OpenMake Software
- Type: Private
- Industry: Computer software, DevOps
- Founded: 1995
- Founders: Tracy Ragan Steven Taylor
- Headquarters: Santa Fe, NM, U.S.
- Key people: Steven Taylor, CEO Tracy Ragan, COO Phil Gibbs, CTO Michael Hallett, CRO
- Website: openmakesoftware.com

= OpenMake Software =

DevOps company

OpenMake Software formerly Catalyst System is a privately held, DevOps company.

OpenMake Software has offices in North America and Europe.

==History==
Openmake Software was founded as Catalyst Systems in 1995 by Tracy Ragan and Steven Taylor.

OpenMake Software entered into an OEM agreement with CA Technology in 1997 adding automated build functionality to CA Harvest for software configuration management.
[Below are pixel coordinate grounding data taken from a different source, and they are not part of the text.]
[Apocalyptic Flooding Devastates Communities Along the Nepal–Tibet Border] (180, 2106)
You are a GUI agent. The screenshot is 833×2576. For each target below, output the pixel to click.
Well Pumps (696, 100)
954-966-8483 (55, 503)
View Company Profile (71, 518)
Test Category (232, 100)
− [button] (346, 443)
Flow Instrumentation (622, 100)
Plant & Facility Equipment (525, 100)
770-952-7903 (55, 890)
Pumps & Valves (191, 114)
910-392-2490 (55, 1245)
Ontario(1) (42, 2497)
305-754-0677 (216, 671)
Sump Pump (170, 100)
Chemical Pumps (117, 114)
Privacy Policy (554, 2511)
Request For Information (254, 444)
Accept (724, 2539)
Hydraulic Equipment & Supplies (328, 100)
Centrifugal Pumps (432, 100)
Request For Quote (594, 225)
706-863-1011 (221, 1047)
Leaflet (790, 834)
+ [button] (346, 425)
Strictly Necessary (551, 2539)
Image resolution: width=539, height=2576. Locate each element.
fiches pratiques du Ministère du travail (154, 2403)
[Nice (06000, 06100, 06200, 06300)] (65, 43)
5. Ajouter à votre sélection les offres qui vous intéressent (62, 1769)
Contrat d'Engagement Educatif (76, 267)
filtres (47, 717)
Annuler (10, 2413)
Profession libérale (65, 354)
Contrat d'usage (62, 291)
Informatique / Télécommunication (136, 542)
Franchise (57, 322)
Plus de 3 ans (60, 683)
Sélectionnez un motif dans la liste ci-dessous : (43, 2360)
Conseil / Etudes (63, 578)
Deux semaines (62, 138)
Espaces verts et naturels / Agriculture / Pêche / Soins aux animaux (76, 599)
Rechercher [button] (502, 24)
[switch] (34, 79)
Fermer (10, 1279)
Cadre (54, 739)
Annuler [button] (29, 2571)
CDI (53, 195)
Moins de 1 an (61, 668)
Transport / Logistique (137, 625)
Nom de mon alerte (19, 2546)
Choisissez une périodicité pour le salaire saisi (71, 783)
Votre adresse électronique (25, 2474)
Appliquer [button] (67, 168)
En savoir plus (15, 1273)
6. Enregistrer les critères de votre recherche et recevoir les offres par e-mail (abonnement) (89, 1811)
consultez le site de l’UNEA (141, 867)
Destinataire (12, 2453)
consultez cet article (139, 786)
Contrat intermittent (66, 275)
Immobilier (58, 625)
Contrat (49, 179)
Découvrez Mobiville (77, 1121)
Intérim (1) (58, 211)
This relationship continues today.

In September 2012, OpenMake software acquired the assets of Trinem Consulting of Edinburgh, UK. Following a complete refresh and update to the UI, DeployHub (formerly Release Engineer) was made GA in October 2014.

==Products==
- Openmake Meister for Build Automation.
- Openmake DeployHub for Multi-Platform Application release automation (ARA).

== Awards ==
- OpenMake Software received the 19th Jolt Award in Change and Configuration Management] and was nominated for the 16th Jolt Award.
- OpenMake Software has been recognized on the SD Times 100 list, or the top innovators and leaders in the software development including DevOps Leadership.
- OpenMake Software was on the SD Times Top 100 list in 2006, 2007, 2008, 2017
- OpenMake Software was also recognized by the Code Project Members Choice Award in 2009 and 2010 for Best In ALM, and 2011 for Best In Agile.